Weeks and weeks ago a friend turned me on to these delicate, gorgeous, tiny paper flowers constructed by bees. Summer is here, more or less, so now seems a good time to share.
Kathleen Masterson passed these images and information to my friend, who has passed them to me. I feel lucky to share it with all of you.
by Kathleen Masterson
Images courtesy of Jerome Rozen/American Museum of Natural History
When we think of bee nests, we often think of a giant hive, buzzing with social activity, worker bees and honey. But scientists recently discovered a rare, solitary type of bee that makes tiny nests by plastering together flower petals.

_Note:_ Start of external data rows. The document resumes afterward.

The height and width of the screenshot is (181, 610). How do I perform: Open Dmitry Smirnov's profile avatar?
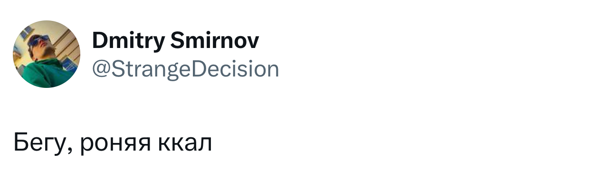click(x=47, y=54)
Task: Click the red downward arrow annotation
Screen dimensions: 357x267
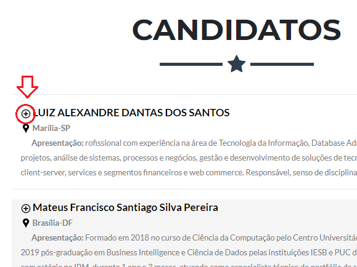Action: pos(27,87)
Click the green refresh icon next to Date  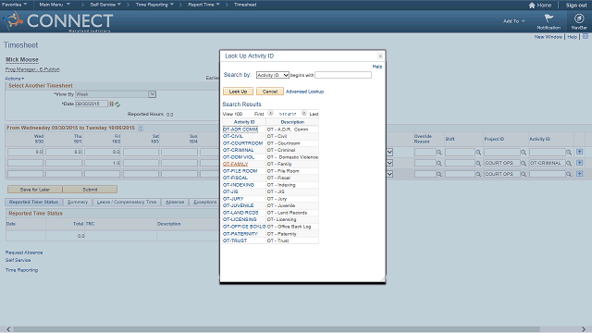tap(117, 105)
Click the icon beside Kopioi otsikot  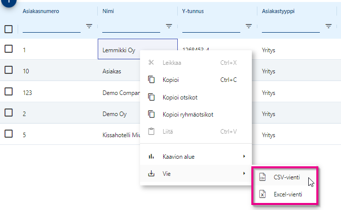coord(151,97)
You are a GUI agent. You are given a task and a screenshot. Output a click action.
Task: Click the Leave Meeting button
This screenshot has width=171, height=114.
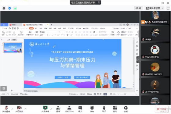pyautogui.click(x=162, y=109)
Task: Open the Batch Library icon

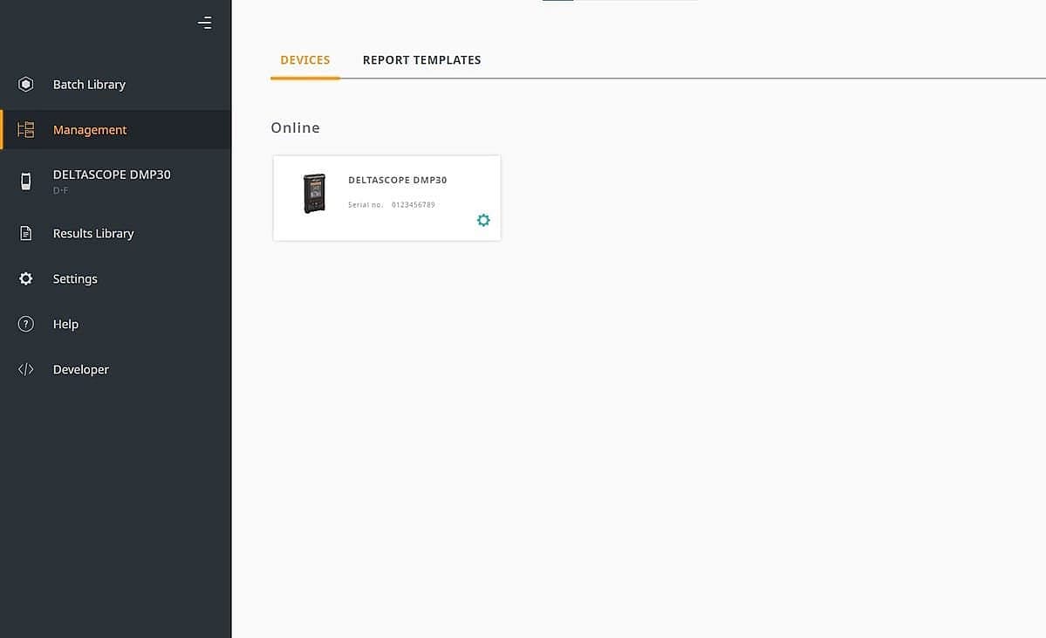Action: [x=25, y=84]
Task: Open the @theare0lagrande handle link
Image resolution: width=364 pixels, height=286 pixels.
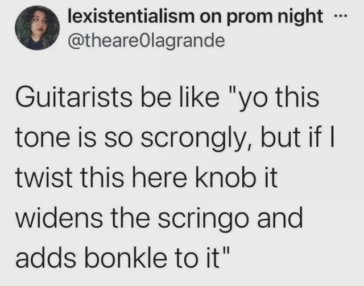Action: coord(147,41)
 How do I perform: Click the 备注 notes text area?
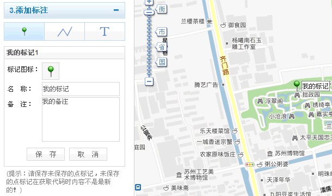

The O. avoseta bee builds a tiny nest about a half-inch long using petals from the flower Onobrychis viciifolia. Each nest usually houses a single egg. Each nest is a multicolored, textured little cocoon — a papier-mache husk surrounding a single egg, protecting it while it develops into an adult bee.
“It’s not common for bees to use parts of plants for nests,” says Dr. Jerome Rozen of the American Museum of Natural History of the unexpected find. His team stumbled across the nests of the Osima (Ozbekosima) avoseta bee in Turkey. Oddly enough, another team discovered the same bee and flowery nests in Iran on the same day. The two teams published their research together in the American Museum Novitates.
One mother bee may make as many as ten nests, often nestling the single-cell berths near each other.
These Thumbelina-like nests are a fascinating natural work of art, but they’re also key to understanding more about how the roughly 20,000 species of bees live.
“There’s a demand for biologists to know bees nowadays,” Rosen says. “They are the foremost animal pollinators of plants, and tremendously important for maintaining ecosystems — not only crops but also for conservation.”
To learn more, the scientists watched the busy mama bees. Building a nest takes a day or two, and….the nests are often right next to each other. ( A bouquet!) To begin construction, she bites the petals off of flowers and flies each petal — one by one — back to the nest, a peanut-sized burrow in the ground.
A bee closely related to O. avoseta bites off a flower petal with its mandibles.
She then shapes the multi-colored petals into a cocoon-like structure, laying one petal on top of the other and occasionally using some nectar as glue. When the outer petal casing is complete, she reinforces the inside with a paper-thin layer of mud, and then another layer of petals, so both the outside and inside are wallpapered — a potpourri of purple, pink and yellow.
Peeling back the outer layer of flower petals reveals the paper-thin mud layer.
These meticulous shells are just over a half-inch long and usually will house just one tiny egg. To prepare for her offspring, the mother collects pollen and nectar, which she carries back to the burrow in a nifty part of the digestive tract called the crop. She deposits this gooey blob of nutritional goodness in the bottom of the flower-petal nest. Then, she lays the egg, right on top of the gelatinous blob. The mother bee lays a single egg in the flowery bower, right on top of a nutritious deposit of nectar and pollen.
At this point, it’s time to seal in the egg. The mother bee neatly folds in the inner layer of petals, smears a paper-thin mud layer and then folds the outer petals. The casing is nearly airtight, which helps protect the vulnerable egg (and later larva, then pupa) from flooding or excessive dryness or hoofed animals.
In only three to four days, the egg hatches into a larva. When it finishes feasting on the nectar, the larva spins a cocoon (still inside the shell, which has hardened into a protective casing by this point) and then hangs out. Rosen says he isn’t sure whether it spends the winter as a larva or as an adult. But at some point the creature’s tissue begins to restructure itself, and it transforms into an adult. Come springtime, the adult bee emerges from its flowery bower.
Then, the cycle starts all over again.